Death order shown in court
BAGHDAD, Iraq — Prosecutors at Saddam Hussein's trial presented a document today they said was signed by the former leader approving the executions of more than 140 Shiites in southern Iraq after an assassination attempt in the 1980s.
After about two hours of hearing documents, the court adjourned until Wednesday.
The document was among several presented by chief prosecutor Jaafar al-Moussawi concerning the killings of Shiites from the town of Dujail in 1982.
A memo from the Revolutionary Court, dated June 14, 1984, announced that 148 suspects had been sentenced to death by hanging and listed their names. The prosecutor said the signature on the memo was that of the court's head, Awad al-Bandar, one of Saddam's co-defendants.
A document dated two days later was a presidential order approving all 148 death sentences. The paper was signed by Saddam, al-Moussawi said, displaying the document with the signature on a screen in the courtroom.
The sentences were passed after an "imaginary trial," al-Moussawi told the court.
"None of the defendants were brought to court. Their statements were never recorded," he said.
The documents were presented after Saddam's lawyers ended their monthlong boycott of the tribunal.
The defense team's participation appeared to vindicate the tough approach chief judge Raouf Abdel-Rahman has taken since taking over the tribunal last month, pushing ahead with the proceedings even when the lawyers — and, at times, the defendants themselves — refused to attend.
Today's session was one of the most orderly since the trial began in October. Saddam and his seven co-defendants entered the court and took their seats silently — in sharp contrast with nearly every other session, which began with Saddam and his half brother Barzan Ibrahim shouting slogans or arguing with the judge.
The former Iraqi president also ended a hunger strike he and some co-defendants started Feb. 12, two days before the last trial session, defense lawyer Khamis al-Obeidi said Sunday.

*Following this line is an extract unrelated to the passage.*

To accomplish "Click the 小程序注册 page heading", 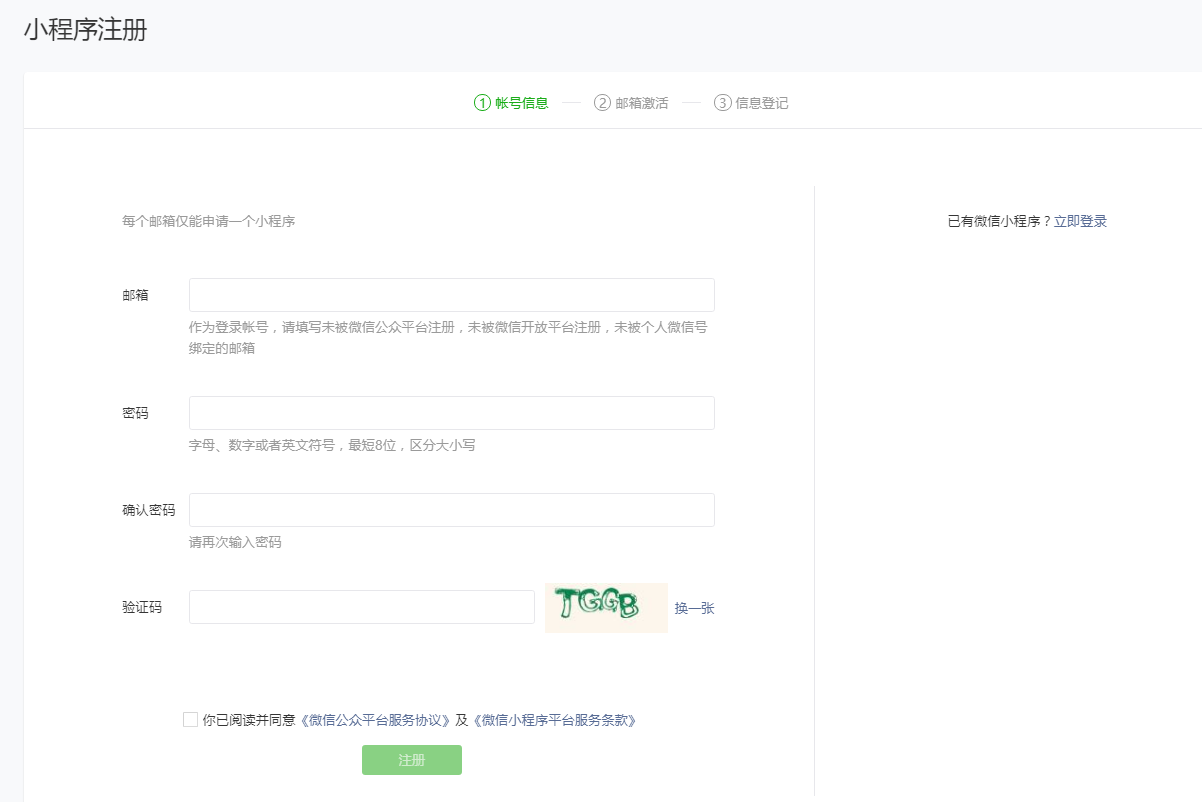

Another document from the Revolutionary Court, dated March 23, 1985, confirmed that 96 executions took place.
Another 46 people were "liquidated during interrogations," a later Mukhabarat document stated. It also said four people were executed by mistake, even though their names were not on the list of those sentenced to death — a man named Mahdi Abdel-Amir, two of his sons and his brother.
Saddam and the seven co-defendants are on trial for carrying out torture and illegal arrests and executions in the crackdown in Dujail. They face death by hanging if convicted.

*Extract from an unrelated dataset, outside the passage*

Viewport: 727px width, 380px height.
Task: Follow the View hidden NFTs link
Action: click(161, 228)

Abdel-Rahman opened today's session by announcing that the five-judge panel had rejected a defense request that he and the chief prosecutor be removed.
Saddam's chief lawyer, Khaled al-Dulaimi, said he would appeal and asked that today's session be halted immediately, a request Abdel-Rahman refused. Al-Dulaimi and al-Obeidi left the court to prepare an appeal, but the remaining six members of the defense team remained.

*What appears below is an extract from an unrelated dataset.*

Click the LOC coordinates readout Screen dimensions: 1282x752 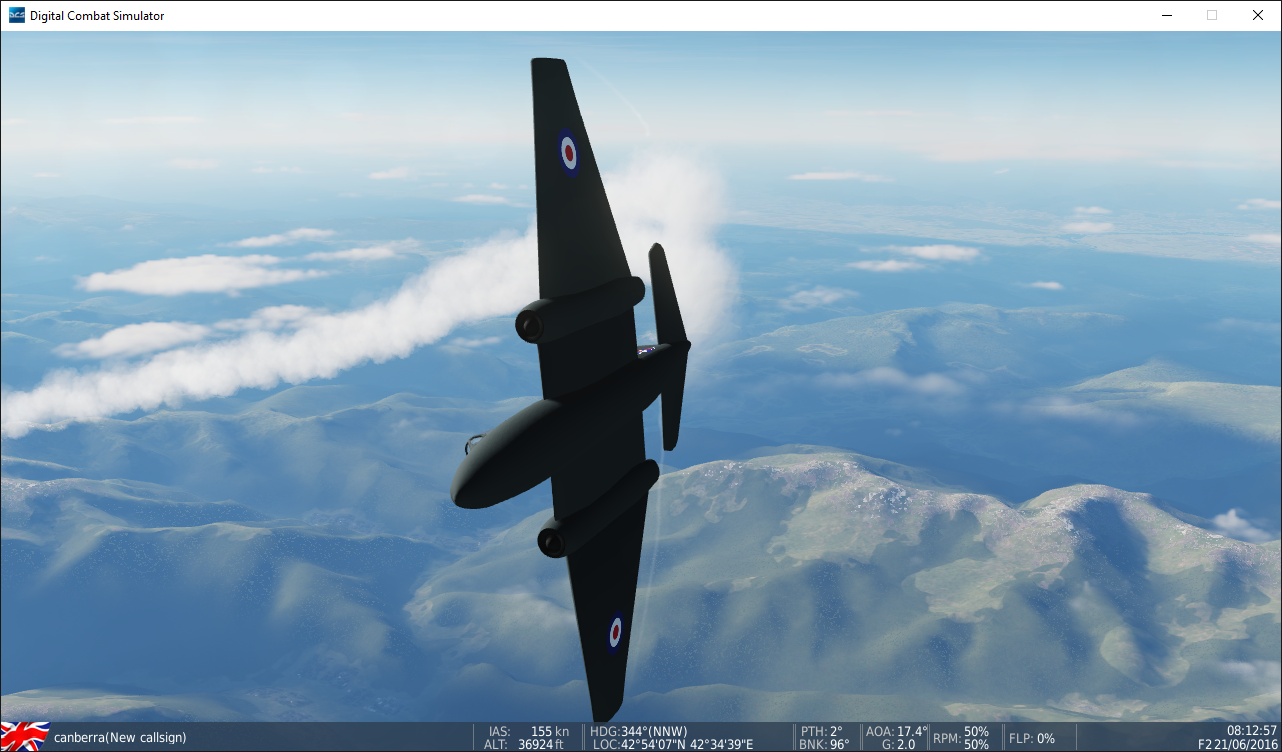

Ibrahim stood and argued briefly with Abdel-Rahman, who repeatedly ordered him to sit down.
The defense stormed out of court Jan. 29 after Abdel-Rahman tossed out one of the lawyers for shouting. The defense then said it would boycott the trial unless Abdel-Rahman were removed, accusing him of bias against Saddam. Court-appointed lawyers sat in during sessions over the past month.
Abdel-Rahman has adopted a no-nonsense style in the court since taking over the trial in early January, replacing a previous chief judge who was criticized as being too lenient toward Saddam and Ibrahim's frequent outbursts.